The first thing you should do is, as I stated above, relax a bit. Snap decisions are seldom the ones you want to make. Think about what advanced malware can do and how it gets in. Here are the facts.

Protecting against Flame is EXACTLY like protecting against other malware. Nothing in Flame is technologically new.

Modern malware targets data and takes advantage of missing patches. If you don’t know the Who, What, Where, How and Why of your data, you can’t control it. If you aren’t maintaining your operating systems and the applications that run on them, you are at risk. Also, if your users are running as local administrators, there’s not much you can do.

Modern malware does a lot of really neat things too, like infect smart phones, hide its tracks, punitively wipe systems if you tamper with it. Heck, for all I know, it’s also responsible for using the last piece of toilet paper and not replacing the roll. However, if you are letting your users run with administrative permissions AND you’re not patching your systems AND you don’t understand your data, this isn’t going to matter.

Basically, you have to walk before you run … and before you walk, you have understand how. Most organizations that I work with are still at the crawling stage. If you cannot answer “Yes” to each of the following questions, don’t even think about Flame/Duqu/Stuxnet/BoogaThreat. Focus on getting your own house in order first.

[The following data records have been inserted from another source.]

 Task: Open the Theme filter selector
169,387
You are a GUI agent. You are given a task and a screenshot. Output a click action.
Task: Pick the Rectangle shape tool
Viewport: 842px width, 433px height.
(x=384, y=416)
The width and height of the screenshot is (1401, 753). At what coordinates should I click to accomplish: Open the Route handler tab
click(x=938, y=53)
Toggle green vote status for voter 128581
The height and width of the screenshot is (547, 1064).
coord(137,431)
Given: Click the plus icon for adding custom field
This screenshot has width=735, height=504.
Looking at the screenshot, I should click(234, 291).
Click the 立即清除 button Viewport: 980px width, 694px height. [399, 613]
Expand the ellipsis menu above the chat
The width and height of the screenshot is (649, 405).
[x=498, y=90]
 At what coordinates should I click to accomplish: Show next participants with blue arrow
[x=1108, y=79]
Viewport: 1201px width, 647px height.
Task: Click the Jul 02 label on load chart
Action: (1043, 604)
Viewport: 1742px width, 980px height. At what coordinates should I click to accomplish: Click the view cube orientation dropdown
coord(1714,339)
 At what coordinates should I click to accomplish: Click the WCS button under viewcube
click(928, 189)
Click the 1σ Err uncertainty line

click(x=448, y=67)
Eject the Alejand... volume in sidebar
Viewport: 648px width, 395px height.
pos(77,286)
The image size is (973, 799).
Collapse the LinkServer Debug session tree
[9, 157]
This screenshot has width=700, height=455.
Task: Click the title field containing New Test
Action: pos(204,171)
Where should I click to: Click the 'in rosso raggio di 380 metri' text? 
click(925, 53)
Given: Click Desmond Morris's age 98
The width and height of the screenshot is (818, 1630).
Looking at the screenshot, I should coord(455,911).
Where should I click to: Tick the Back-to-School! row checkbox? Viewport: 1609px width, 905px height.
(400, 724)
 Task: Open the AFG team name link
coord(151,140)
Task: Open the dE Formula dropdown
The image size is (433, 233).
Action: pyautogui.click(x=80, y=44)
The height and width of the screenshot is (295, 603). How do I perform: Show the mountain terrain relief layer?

1) I know exactly where all my data is.
2) I know that I need all of the data I have.
3) I have classified the data I have according to criticality.
4) I have implemented technology to detect and respond to data as it crosses security zones.
5) I am completely confident that all my operating systems are up to date.
6) I understand each application in my environment, why it is there and am certain that it is up to date.
7) None of my users are using administrative permissions as part of their daily work.
8 ) I have installed and am maintaining a modern anti-malware stack or application whitelisting solution on each system on my network.
9) I have installed and am maintaining an intrusion detection solution on my network.
10) I pay attention to the alerts from all of my awareness systems and respond appropriately.

If you’ve answered “No” to any of these, that’s where you have to focus. If you have trouble, let me know. I’m always here to help.